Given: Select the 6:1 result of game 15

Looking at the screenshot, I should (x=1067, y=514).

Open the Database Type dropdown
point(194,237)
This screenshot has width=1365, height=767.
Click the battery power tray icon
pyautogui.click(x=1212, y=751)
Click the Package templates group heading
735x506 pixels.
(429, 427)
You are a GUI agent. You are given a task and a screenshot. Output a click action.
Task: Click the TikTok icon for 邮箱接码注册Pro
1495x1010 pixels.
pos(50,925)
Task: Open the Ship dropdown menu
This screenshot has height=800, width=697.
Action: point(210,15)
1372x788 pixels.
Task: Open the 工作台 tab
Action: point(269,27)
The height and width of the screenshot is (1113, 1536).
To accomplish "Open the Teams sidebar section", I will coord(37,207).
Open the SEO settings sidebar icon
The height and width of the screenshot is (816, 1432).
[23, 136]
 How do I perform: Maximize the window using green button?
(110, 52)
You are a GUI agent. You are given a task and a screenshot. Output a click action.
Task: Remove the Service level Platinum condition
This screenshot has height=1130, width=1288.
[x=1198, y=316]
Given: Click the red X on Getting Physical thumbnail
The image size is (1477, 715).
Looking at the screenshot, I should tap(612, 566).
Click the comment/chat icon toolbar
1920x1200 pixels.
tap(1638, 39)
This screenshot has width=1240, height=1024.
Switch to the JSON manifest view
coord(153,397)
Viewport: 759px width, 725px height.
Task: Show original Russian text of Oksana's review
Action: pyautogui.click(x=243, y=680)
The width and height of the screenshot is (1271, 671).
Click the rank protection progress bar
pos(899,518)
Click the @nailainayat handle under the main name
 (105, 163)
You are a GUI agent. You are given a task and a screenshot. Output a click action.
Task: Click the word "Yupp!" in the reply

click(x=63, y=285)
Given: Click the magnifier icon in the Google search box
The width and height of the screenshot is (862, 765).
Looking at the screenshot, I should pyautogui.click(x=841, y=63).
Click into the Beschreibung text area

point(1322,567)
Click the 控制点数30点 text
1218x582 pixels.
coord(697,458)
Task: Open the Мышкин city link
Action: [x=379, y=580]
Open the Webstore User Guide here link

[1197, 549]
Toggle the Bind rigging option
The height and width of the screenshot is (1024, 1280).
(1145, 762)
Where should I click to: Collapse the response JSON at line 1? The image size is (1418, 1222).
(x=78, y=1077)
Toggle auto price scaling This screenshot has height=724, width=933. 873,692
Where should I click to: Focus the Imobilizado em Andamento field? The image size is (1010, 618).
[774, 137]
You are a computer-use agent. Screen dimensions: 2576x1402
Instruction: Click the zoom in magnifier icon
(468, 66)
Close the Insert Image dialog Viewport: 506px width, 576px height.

○ ○ ○

_Activity_. Could you copy exactly the lines from the one containing "How do I perform: Maximize" through the end of the records above, and nothing more?

_Problem solution_.
 How do I perform: Maximize the window using green button?
(110, 52)
You are a GUI agent. You are given a task and a screenshot. Output a click action.
Task: Remove the Service level Platinum condition
This screenshot has height=1130, width=1288.
[x=1198, y=316]
Given: Click the red X on Getting Physical thumbnail
The image size is (1477, 715).
Looking at the screenshot, I should tap(612, 566).
Click the comment/chat icon toolbar
1920x1200 pixels.
tap(1638, 39)
This screenshot has width=1240, height=1024.
Switch to the JSON manifest view
coord(153,397)
Viewport: 759px width, 725px height.
Task: Show original Russian text of Oksana's review
Action: pyautogui.click(x=243, y=680)
The width and height of the screenshot is (1271, 671).
Click the rank protection progress bar
pos(899,518)
Click the @nailainayat handle under the main name
 (105, 163)
You are a GUI agent. You are given a task and a screenshot. Output a click action.
Task: Click the word "Yupp!" in the reply

click(x=63, y=285)
Given: Click the magnifier icon in the Google search box
The width and height of the screenshot is (862, 765).
Looking at the screenshot, I should pyautogui.click(x=841, y=63).
Click into the Beschreibung text area

point(1322,567)
Click the 控制点数30点 text
1218x582 pixels.
coord(697,458)
Task: Open the Мышкин city link
Action: [x=379, y=580]
Open the Webstore User Guide here link

[1197, 549]
Toggle the Bind rigging option
The height and width of the screenshot is (1024, 1280).
(1145, 762)
Where should I click to: Collapse the response JSON at line 1? The image size is (1418, 1222).
(x=78, y=1077)
Toggle auto price scaling This screenshot has height=724, width=933. 873,692
Where should I click to: Focus the Imobilizado em Andamento field? The image size is (1010, 618).
[774, 137]
You are a computer-use agent. Screen dimensions: 2576x1402
Instruction: Click the zoom in magnifier icon
(468, 66)
Close the Insert Image dialog Viewport: 506px width, 576px height.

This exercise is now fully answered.